Pour un prêt immobilier de 150 000 € sur 25 ans :

  1. au taux contractuel de 2 %, le total des intérêts est de 40 734, 59 €,
  2. au taux légal de 0,9 %, le total des intérêts est de 17 563, 46 €,
  3. la nullité de la stipulation d’intérêt génère un droit de restitution de 23 171, 13 €.

Mais attention, le taux de l’intérêt légal est par nature un taux variable qui ne peut pas être estimé sur toute la durée du prêt :

"lorsqu’il est substitué au taux conventionnel d’un prêt mentionnant un taux effectif global erroné, l’intérêt au taux légal court, à compter de la souscription de ce prêt, au taux alors en vigueur, et obéit aux variations auxquelles la loi le soumet

". Civ 1ère 11 mai 2017 n°14-27253

L’évaluation du droit de restitution sera toujours faite sous cette réserve.

Des fondements juridiques différents qui ne modifient pas l’objet du litige

Entre droit du prêt à intérêt et police du crédit de consommation, l’office du juge est parfois un art délicat lorsque les demandes sont mêlées. Il n’est pas rare qu’un plaideur saisisse le juge d’une demande de déchéance des intérêts avec application du taux de l’intérêt légal...

Le juge civil peut-il appliquer, sur un même fait, une sanction de police et une nullité du droit des obligations ?

La réponse est clairement négative. Les principes directeurs du procès civil imposent au juge, lorsque deux fondements juridiques distincts sont invoqués sur les même faits, de déterminer celui sur le fondement duquel il statue, et de s’en expliquer.

Le juge, et le plaideur, doivent choisir entre faute de police et faute du droit des obligations, comme il doit être choisi entre responsabilité contractuelle et délictuelle.

Mais l’idée de cumul reste pertinente lorsque les fondements sont complémentaires.

Le droit général des contrats et le droit des contrats de consommation connaissent le cumul de la nullité avec la responsabilité extracontractuelle, et la 1ère Chambre n’exclut pas le cumul de la déchéance des intérêts avec la responsabilité extracontractuelle :

Un plaideur reprochait à une cour d’appel qui a fait droit à sa demande de déchéance du droit aux intérêts d’avoir rejeté sa demande de dommages-intérêts. Il se pourvoit, faisant essentiellement valoir que le non-respect du devoir d’information cause à celui auquel l’information était légalement due un préjudice que le juge ne peut laisser sans réparation.

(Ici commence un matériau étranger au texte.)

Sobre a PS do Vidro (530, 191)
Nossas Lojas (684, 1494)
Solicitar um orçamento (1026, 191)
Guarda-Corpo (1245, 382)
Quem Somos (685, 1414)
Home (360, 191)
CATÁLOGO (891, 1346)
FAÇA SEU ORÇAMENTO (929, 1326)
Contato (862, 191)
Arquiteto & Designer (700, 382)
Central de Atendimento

Par un arrêt non publié rendu le 4 février 2015 n° 14-10238, la 1ére Chambre répond qu’en l’espèce la cour a procédé à la recherche de responsabilité prétendument omise, et estimé dans l’exercice de son pouvoir souverain d’appréciation qu’il n’était justifié d’aucun préjudice, fût-il moral, en lien avec le manquement au devoir d’information imputé à la banque.

La demande ambiguë

La simple demande de déchéance du droit aux intérêts n’est pas ambiguë, elle est implicitement mais nécessairement fondée sur la violation des règles de police des crédits de consommation et le juge a l’obligation de prononcer la sanction civile prévue par le législateur dès lors que la faute est avérée.

La demande ambiguë est en revanche celle qui mobilise des fondements distincts qui ne sont pas complémentaires.
Saisi d’une pareille demande, le juge choisira l’un des fondements juridiques mobilisés par le plaideur en fonction des seuls fondements juridiques exprimés dans ses conclusions car il est tenu de statuer sur le texte invoqué.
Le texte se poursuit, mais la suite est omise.